Wednesday, November 24, 2010

Street Names Part One

Many of the streets here in Israel are named after famous Jews and Israelis.  All the biggies have the big streets.  Ben Gurion.  Moshe Dayan.  Menachem Begin.  In Tel Aviv I live on a street called Levi Eshkol, named after the third prime minister of Israel a and the first who died in office when in 1969 he died of a heart attack.  His successor, Yigal Alon also has a fairly large thoroughfare named after him.  The cross street I live on is named after Marc Chagall, and there is a street behind me named after Arthur Rubinstein.

The street names are also repeated in different cities.  I suppose there just are a limited number of names to choose from.  There’s a Ben Gurion street in a lot of Israeli cities.  According to ynet.com, the distinction for the most streets named after him goes to Ze’ev Jabotinsky, the founder of the Irgun with a total of fifty-seven.

Sometimes non-jews get the honor, but usually it’s for championing Jewish or Zionist causes. People like David Lloyd George, who was quoted to say things like “Of all the bigotries that savage the human temper there is none so stupid as the anti-Semitic” and “It will be long ere Canaan becomes once more a land flowing with milk and honey. The Jews alone can redeem it from the wilderness and restore its ancient glory.”  Edmund Allenby, who defeated the Ottomans in Palestine.  And Lord Arthur Balfour, who authored the Balfour Declaration of 1917.  More about them later, but they all have streets that take their name in Tel Aviv.  But sometimes the streets are named after simply admired people.  Like Abraham Lincoln who also has a street named after him in Tel Aviv.  It’s not a particularly big street—I mean he’s no Menachem Begin—but it’s there, sitting between Menachem Begin and Yehuda Halevi Streets.  Although here his name is pronounced Lin-ko-lin.

Just as it is spelled.  Link-ko-lin.

I was on Lin-ko-lin street one day, and somehow I got to talking to this guy, and I said something to the effect of “that’s not how you pronounce his name.”

The man scratched his head and said, “Avraham Lin-ko-lin?”

“No.  It’s Abraham Lin-kun.”

“Avraham Lin-kun,” he repeated.  Then he scratched his head again.  “But he was Jewish, no?”
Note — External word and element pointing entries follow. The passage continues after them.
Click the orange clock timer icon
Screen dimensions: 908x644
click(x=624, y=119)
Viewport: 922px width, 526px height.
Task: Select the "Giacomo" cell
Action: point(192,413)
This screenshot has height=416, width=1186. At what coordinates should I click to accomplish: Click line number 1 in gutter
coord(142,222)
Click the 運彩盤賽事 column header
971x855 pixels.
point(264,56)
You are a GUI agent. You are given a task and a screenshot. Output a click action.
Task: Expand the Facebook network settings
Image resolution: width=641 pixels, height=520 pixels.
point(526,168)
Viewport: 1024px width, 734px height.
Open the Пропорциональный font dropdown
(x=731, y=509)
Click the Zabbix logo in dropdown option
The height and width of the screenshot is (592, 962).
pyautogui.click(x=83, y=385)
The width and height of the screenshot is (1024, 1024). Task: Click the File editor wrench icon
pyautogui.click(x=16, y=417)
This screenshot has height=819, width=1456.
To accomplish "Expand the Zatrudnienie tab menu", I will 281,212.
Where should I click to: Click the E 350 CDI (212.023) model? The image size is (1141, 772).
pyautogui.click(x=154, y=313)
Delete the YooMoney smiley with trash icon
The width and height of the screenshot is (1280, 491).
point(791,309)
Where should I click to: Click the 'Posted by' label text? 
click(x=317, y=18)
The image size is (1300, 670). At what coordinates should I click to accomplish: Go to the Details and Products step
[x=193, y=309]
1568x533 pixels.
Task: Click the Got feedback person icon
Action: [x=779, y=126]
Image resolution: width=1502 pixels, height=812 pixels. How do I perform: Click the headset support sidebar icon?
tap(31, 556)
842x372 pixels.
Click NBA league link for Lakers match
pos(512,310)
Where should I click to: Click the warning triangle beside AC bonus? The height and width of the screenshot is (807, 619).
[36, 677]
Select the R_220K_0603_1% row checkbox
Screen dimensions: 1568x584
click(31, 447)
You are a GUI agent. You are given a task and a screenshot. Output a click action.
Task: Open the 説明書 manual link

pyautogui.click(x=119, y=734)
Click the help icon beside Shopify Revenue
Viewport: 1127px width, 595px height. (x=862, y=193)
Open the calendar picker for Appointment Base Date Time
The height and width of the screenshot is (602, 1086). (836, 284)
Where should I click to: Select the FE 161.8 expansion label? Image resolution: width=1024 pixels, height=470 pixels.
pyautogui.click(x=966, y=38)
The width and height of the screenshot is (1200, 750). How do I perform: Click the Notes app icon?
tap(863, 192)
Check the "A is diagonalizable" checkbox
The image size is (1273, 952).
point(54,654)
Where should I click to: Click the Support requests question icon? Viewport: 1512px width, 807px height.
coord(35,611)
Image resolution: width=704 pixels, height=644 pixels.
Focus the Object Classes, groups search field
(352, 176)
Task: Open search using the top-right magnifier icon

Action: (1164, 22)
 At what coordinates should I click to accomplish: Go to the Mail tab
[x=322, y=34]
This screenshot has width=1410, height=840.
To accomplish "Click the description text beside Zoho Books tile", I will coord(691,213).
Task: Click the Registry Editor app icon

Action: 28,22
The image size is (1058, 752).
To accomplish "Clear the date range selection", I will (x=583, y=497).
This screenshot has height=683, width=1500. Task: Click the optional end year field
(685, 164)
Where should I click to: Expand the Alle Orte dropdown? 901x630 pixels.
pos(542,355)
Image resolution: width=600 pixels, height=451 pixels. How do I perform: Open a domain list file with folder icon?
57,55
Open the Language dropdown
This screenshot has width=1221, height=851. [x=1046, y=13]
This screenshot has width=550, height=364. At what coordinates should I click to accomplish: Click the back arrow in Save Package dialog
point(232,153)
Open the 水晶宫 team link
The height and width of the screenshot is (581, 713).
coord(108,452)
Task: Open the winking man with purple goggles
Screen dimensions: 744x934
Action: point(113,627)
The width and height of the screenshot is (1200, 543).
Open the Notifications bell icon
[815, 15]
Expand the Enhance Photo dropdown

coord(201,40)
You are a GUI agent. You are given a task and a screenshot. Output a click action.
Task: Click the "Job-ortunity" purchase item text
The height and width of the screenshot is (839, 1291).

I think I said something like “maybe.”  I didn’t have the heart to tell him that probably the moshiach would come before Americans would elect a Jewish president.  I mean we like Jews, but we don’t like them that much.

Oh, by the way, many Israelis I’ve talked to seem amazed that I know this kind of information.  Like I know who Levi Eshkol was.  I have discovered that some Israelis are just as ignorant about history as many Americans are.

Ignorance of history must be a global problem.  It needs to be stopped now.